Exercise –
Pick up the passage below about the English subjunctive mood and extend it from its last sentence.

Document excerpt –
########################################

The subjunctive, if you’re not familiar with it, is a verbal mood* that appears in a variety of languages. It’s prominent in Romance languages (if you’ve taken French or Spanish, you’ve surely encountered it), and it exists to various extents in other Indo-European languages as well, including English. The basic idea of the subjunctive mood is that it expresses something counter to reality. For instance, one might say:
(1) If Alicia were the President, she’d get Party Down back on the air.
Normally, you’d say “Alicia was”; “Alicia were” would be a misconjugation. But because we’re talking about a counterfactual situation (Alicia is not really the president), we can use the subjunctive mood instead. And in the subjunctive mood, the present tense of the verb to be is were, regardless of the subject.
Often you’ll see people using the regular present tense in these situations, writing in (1) “if Alicia was the President”. That’s because the English subjunctive is pretty weak. It can be used in counterfactual situations, but it generally isn’t required. Because it’s optional and subtle (it looks just like the plural indicative forms of most verbs), it’s no surprise it’s disappearing.
Many grammarians wail and gnash teeth for this loss, and try to explain how important the subjunctive is.** Some explain that the subjunctive stresses the counterfactual nature of the situation, as though if you saw “if Alicia was president” in (1), you’d be thinking “I don’t know Alicia was president!”. Of course no one thinks this, because the counterfactuality is already established by the use of if.

########################################

Data shown –

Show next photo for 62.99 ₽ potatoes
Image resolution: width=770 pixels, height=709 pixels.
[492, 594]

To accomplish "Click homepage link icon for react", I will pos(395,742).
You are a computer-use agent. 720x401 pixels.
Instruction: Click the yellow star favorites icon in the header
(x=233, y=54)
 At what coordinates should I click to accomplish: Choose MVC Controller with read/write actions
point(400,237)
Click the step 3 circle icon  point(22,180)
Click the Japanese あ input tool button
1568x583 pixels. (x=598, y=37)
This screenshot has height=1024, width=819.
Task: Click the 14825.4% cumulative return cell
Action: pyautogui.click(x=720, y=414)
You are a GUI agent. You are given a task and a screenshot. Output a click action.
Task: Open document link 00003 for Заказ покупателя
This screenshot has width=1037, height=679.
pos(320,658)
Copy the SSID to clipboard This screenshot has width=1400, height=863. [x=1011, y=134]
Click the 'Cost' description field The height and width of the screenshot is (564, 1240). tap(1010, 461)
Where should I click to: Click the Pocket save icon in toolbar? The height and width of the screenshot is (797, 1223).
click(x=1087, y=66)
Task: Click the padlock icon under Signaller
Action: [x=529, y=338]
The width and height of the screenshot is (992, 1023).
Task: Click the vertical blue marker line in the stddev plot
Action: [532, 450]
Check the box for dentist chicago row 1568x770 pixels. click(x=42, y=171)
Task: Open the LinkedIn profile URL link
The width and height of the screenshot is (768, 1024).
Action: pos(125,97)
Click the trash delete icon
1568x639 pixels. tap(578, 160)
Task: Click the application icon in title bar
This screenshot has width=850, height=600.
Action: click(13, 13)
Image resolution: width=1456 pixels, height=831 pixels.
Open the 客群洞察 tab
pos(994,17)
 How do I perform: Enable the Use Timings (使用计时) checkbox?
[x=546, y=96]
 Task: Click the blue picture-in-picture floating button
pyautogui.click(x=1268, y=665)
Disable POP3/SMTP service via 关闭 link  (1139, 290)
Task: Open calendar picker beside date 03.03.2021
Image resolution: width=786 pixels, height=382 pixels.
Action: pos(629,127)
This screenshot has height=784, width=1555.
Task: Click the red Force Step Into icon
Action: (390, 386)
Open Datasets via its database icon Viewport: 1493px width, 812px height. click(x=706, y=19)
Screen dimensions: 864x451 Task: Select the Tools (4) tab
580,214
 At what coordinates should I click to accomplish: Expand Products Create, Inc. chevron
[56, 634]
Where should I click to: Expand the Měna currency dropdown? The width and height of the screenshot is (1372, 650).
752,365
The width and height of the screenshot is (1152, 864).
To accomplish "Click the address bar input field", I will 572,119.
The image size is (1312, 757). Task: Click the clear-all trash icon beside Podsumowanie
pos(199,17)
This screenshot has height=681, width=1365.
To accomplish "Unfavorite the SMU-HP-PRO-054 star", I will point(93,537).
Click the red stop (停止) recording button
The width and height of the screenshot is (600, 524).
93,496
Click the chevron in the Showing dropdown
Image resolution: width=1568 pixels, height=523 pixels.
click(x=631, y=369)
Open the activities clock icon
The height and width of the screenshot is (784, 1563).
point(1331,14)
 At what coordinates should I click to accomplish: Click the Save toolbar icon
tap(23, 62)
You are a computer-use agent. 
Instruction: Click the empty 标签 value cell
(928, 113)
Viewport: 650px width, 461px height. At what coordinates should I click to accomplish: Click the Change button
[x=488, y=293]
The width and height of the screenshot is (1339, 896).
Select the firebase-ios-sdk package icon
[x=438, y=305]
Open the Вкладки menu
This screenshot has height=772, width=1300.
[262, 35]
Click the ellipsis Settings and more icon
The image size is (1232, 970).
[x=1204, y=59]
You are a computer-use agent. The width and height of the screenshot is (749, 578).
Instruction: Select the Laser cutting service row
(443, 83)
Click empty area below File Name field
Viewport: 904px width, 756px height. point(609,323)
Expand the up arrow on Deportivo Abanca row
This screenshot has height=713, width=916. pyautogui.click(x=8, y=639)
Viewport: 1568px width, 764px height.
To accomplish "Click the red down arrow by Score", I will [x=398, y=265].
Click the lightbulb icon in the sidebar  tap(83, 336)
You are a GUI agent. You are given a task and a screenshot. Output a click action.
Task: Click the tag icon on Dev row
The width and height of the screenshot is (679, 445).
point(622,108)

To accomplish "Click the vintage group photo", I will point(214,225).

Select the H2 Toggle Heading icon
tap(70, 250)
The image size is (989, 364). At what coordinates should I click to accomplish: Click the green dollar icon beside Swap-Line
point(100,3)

########################################

Exercise answer –
What’s interesting to me, though, is that are some situations where the subjunctive is obligatory. And I say obligatory here meaning that I don’t get the right meaning out of the sentence if the subjunctive isn’t used. One occurred to me during a little monologue I was having in my head as I walked across campus the other day:
(2a) He’s obsessed with the idea that everybody admire him.
(2b) He’s obsessed with the idea that everybody admires him.
In (2a), with the subjunctive, our nameless character hopes that everybody admires him, suggesting a dearth of self-esteem. In (2b), with the indicative, our nameless character believes that everybody admires him, suggesting an overabundance of self-esteem.*** Here’s another one that just came to me, and here not using the subjunctive seems very awkward (although I’ve found examples of it in the corpus):
(3a) I require that it be done tomorrow
(3b) ?I require that it is done tomorrow
So, you might say, how can I idly declare the subjunctive on its way out while I also declare its necessity? Well, quite simply, if it disappears, we’ll do something else. In the case of (3b), it seems that this indicative form is gaining traction. As for (2a), by just changing the word idea to hope or desire, we get the same irrealis reading as (2a) without requiring the subjunctive. When language change happens, it doesn’t become impossible to say something. It just becomes impossible to say it the old way.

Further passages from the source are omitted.